Predicting optimum hollowness of normally loaded cylindrical rollers using finite element analysis

Abstract

Fatigue life investigations have been made for hollow rollers in pure normal loading. Different hollowness percentages between 20 and 80% have been tested to find the optimum percentage hollowness that gives the longest fatigue life. Two main models were built for this purpose: model 1 with two identically sized rollers and model 2 with two non-identically sized rollers. In each model, two cases have been studied: when both rollers are hollow and when one roller is hollow while the other one is solid. The Ioannides–Harris (IH) theory was used to calculate the relative fatigue life of the hollow rollers with respect to solid rollers under the same loading. Investigations have been made for five different materials: CVD 52100, carburised steel, VIMVAR M50, M50NiL and induction hardened steel. The finite element package ABAQUS has been used to study the stress and deformations in the loaded rollers. In general, the optimum hollowness percentage with the longest fatigue life ranges between 60 and 70% based on the kind of the material, whether the rollers are of the same or different size and whether one or both rollers are hollow. Using the IH theory for fatigue life calculation resulted in having infinite fatigue life for those rollers made of induction hardened steel that relatively has high fatigue limit value. Rollers in the optimum range are flexible enough to get the best redistribution of stress in the contact zone.
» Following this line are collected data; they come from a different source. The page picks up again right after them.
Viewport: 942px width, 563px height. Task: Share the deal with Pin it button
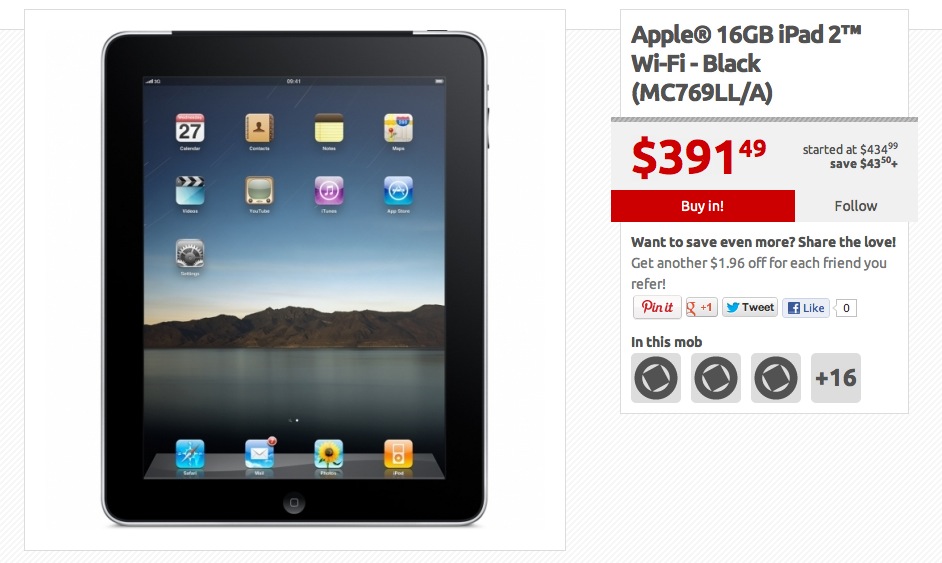[657, 308]
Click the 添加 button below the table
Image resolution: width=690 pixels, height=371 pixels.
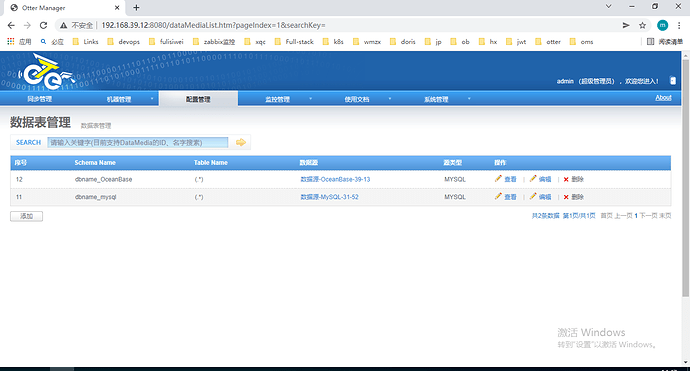[26, 216]
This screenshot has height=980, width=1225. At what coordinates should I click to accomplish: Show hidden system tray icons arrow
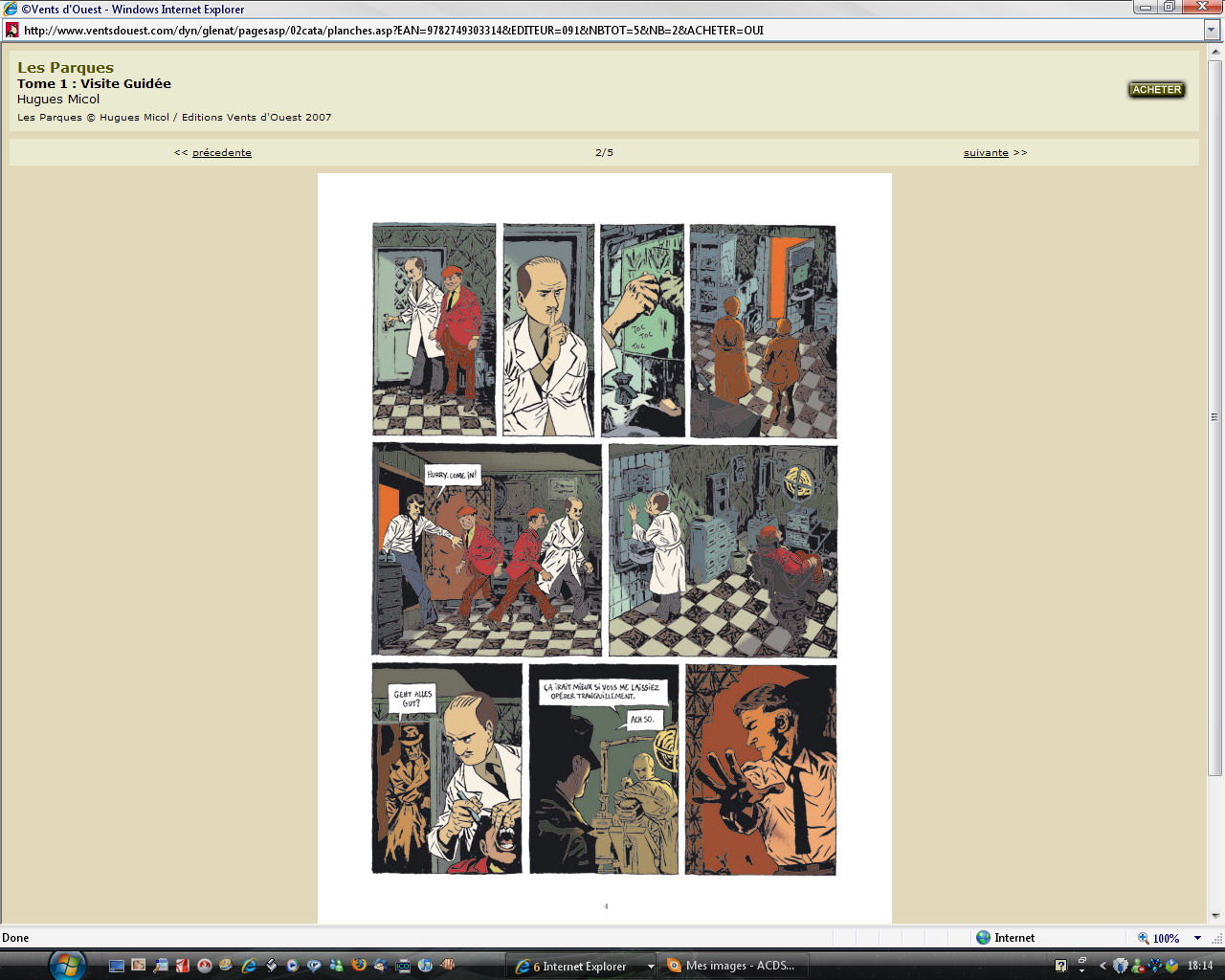(x=1102, y=966)
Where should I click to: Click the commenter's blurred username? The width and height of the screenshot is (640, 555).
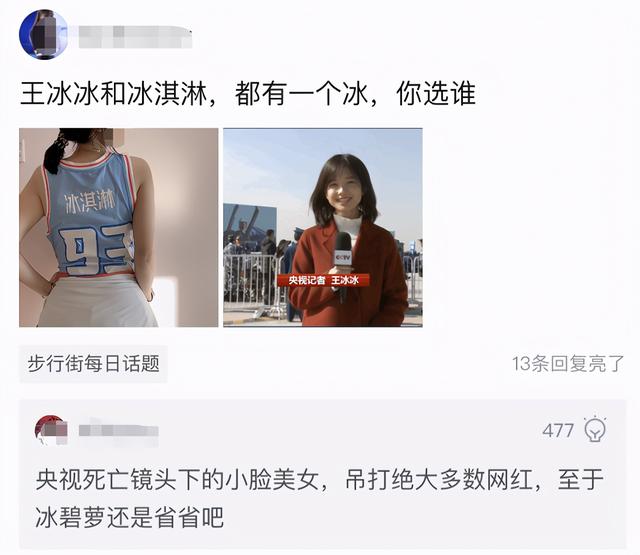click(118, 431)
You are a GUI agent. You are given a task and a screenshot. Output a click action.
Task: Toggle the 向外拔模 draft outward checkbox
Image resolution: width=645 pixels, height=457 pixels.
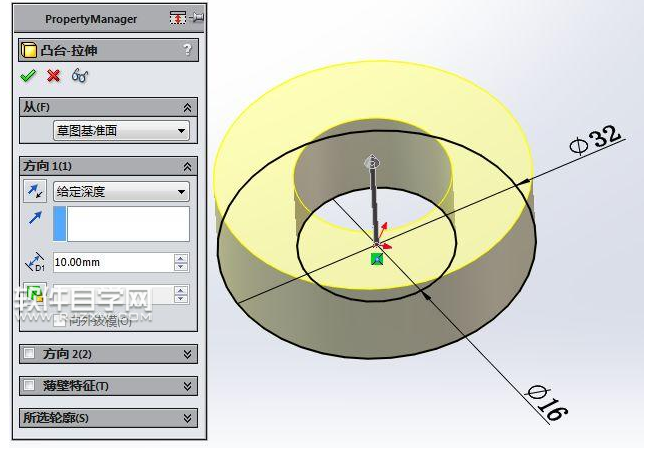(x=60, y=321)
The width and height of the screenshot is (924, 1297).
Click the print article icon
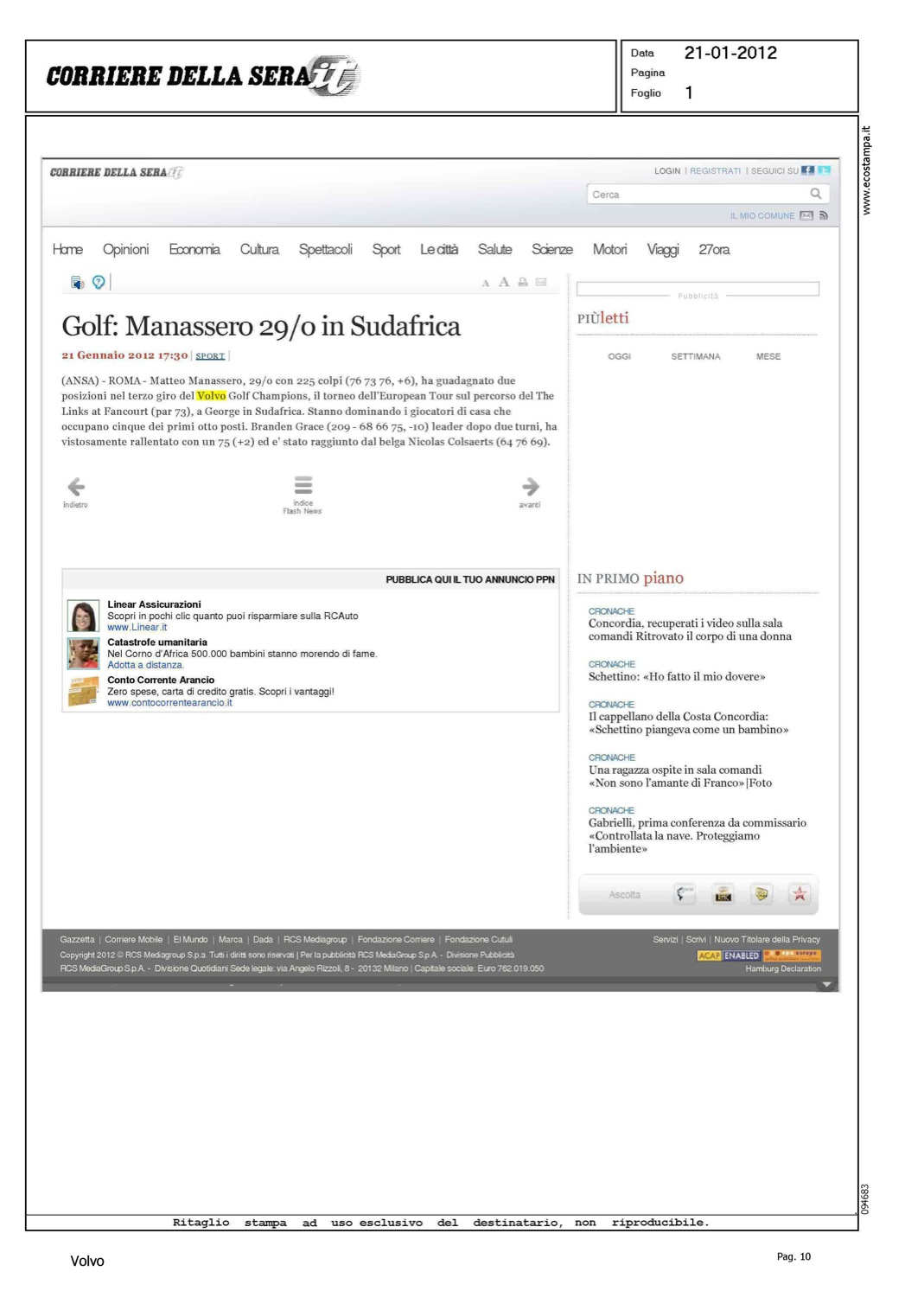coord(523,282)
For models of a hollow cylindrical roller in contact with a solid roller, the optimum hollowness is around 70%. When both cylindrical rollers are hollow, the optimum hollowness decreases between 60 and 65%. At the optimum hollowness, small differences in the fatigue life have been found between models of one hollow roller and models of two hollow rollers, even though having both hollow rollers means less weight, thus saving more material and more stability for the system.